Thursday streams, however, which happen at 6:00pm PST on www.twitch.tv/stonehearth will continue as usual. See you there and see you in two weeks!
I enjoy seeing explanations and tests such as the inventory director, that is quite a performance improvement.
I’m curious what the biggest CPU hogs still are and where the next improvements are expected, but also what we can do as players to help make life easier for our hearthling buddies brains.
Has the team figured out any examples of a design pitfall that results in slowdowns at 40+ hearthlings?
Is the use of input/output storage helpful to hearthling AI prioritizing tasks?
I’d imagine that path finding is still significant, and seems to be an A* algorithm. Is any pre-processing done that takes advantage of roads to simplify the graph? If so could we be using roads to improve not just the logistical efficiency of our village but the computational efficiency as well?
As one anecdote, I’d observed long ago that having my windows just one block above the floor allowed hearthlings to travel through them instead of the door. While this might have been more efficient pathing, it wasn’t really a desirable behavior, and changing my building architecture to keep windows two blocks above the ground seemed to improve performance.
The timekeeping/timers/alarms system is a bottleneck. We are considering moving it from Lua to C++.
The coroutine/thread management is also a bottleneck for the AI (each entity runs their AI on a separate coroutine). We are considering moving this one from Lua to C++ as well.
The effect system (animations, VFX, SFX, etc.) uses a lot of indirection and strings. We could probably optimize common paths there to avoid that.
There are a bunch more. If you look at the video, there are shots of a spreadsheet where we track all this stuff.
Changing reachability is a major source of overhead. E.g. if you block off or unblock a large area, a lot of previously cached results are no longer valid and that forces a lot of recomputation.
Tons.
A lot of low level systems are in Lua for no good reason.

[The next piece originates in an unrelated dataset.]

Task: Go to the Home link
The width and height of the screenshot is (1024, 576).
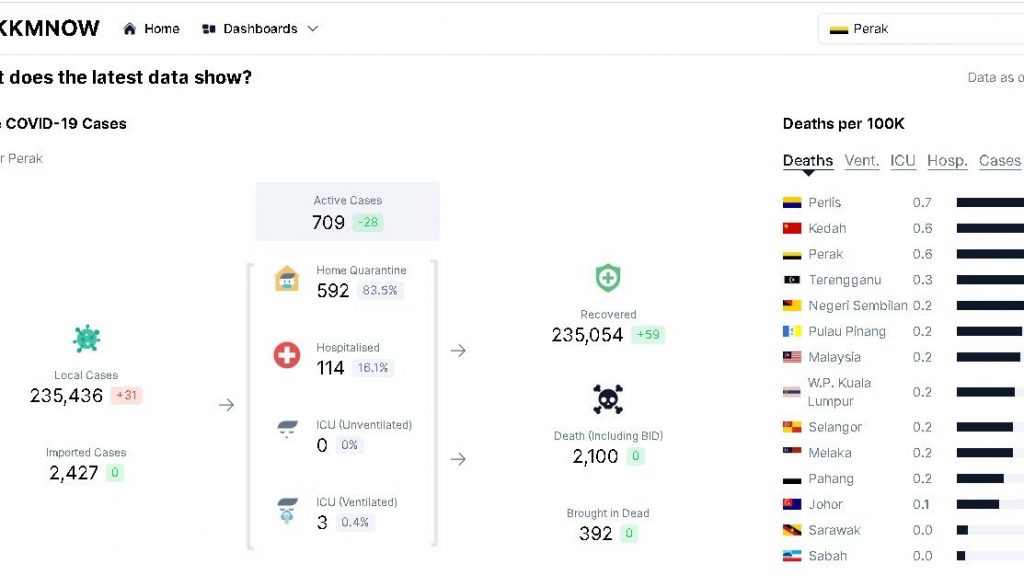Action: point(161,29)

The AI is implemented such that every agent is truly independent, running on their own coroutine, which is cute, but horrible for performance.
For data transfer between the client and the UI we use JSON over HTTP, which is crazy in itself, but we also use a really terrible JSON library which unfortunately has infected too much of the codebase to effectively replace.
We use strings all over the place. It works better than I would have expected, but we should have been much more conservative with them.
The simulation is non-deterministic, so performance is inconsistent and hard to plan.
In the old restock system, that would have been harmful to performance. In the new one, it basically doesn’t make much difference.
Yes. We maintain a navigation graph. Doing that takes most of our non-Lua CPU resources.
@max99x I still have problems with slow gui over time. What can I give you as clue?
Thanks for offering to help! Right now we have a pretty good handle on the causes of UI performance issues though. You should see some improvements for the worst cases in the next couple releases.